Réaliser à l’origine pour la télévision Irlandaise, « Bloody Sunday » est un film nécessaire qui revient sur une sombre page de l’histoire. Paul Greengrass dans un soucie de reconstitution adopte le style documentaire. Caméra à l’épaule, il alterne judicieusement les points de vue des camps opposés (manifestants et force de l’ordre Anglaises). Autre réussite, l’ambiance de cette journée de contestation qu’il parvient aisément à nous faire ressentir, l’agitation étant bien palpable. De cette volonté d’objectivité nait un film dure, poignant dans son dénouement. Evidemment, cela fait réfléchir, surtout l’image de l’armée Anglaise en sort écornée. Cette habile reconstitutions du « dimanche sanglant » n’a pas échappé au jury du festival de Berlin 2002 qui lui attribua l’Ours D’or ex-æquo avec « Le Voyage De Chihiro ».
Paul Greengrass s'est servi de son savoir-faire de journaliste pour filmer à la manière d'un reportage, il en résulte une véritable photographie saisissante de réalisme. Même encore aujourd'hui il me semble incroyable que les assassins, car il ne s'agit pas d'autre chose, n'ai jamais été ne serait-ce qu'inquiété. Bloody Sunday est un film touchant au plus haut point qui aurait totalement mérité une palme d'or.

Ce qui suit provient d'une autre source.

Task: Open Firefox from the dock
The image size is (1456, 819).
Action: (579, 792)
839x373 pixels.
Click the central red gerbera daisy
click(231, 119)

Grand film, nécessaire et bourré d'émotion. Paul Greengrass fait preuve d'une excellente maîtrise, tant dans ses plans séquences (première moitié du film) que dans la précision du déroulé de la manifestation. Une vraie plaidoirie contre l'inpunité de certains actes inexcusables conduisant par vengeance à des actes encore plus horribles. A voir absolument, et pas seulement pour le devoir de mémoire.
Par le choix d'un positionnement de caméra tramblotant tout le long du film, on le regarde comme un documentaire, on est beaucoup plus à même de croire en ces évènements, ils nous sont presque famillier, c'est pour cela que la chute, pourtant connue, nous touche énormément, on se sent nous même trahit.. et l'émotion est forte. C'est par ce cadrage si inhabituel, que le film est d'une profonde intensité, il prend une toute autre dimension. Malgré un début assez long, on suit le évenements avec beaucoup d'implications, au plus près de cette population qui impose beaucoup de respect tant elle défend ses convictions.. quelle issue tragique !
Un film qui retrace magistralement les heures sombres de ce bloody sunday. Une belle critique et dénonciation de l'absurdité du pouvoir à tout prix et de l'armée.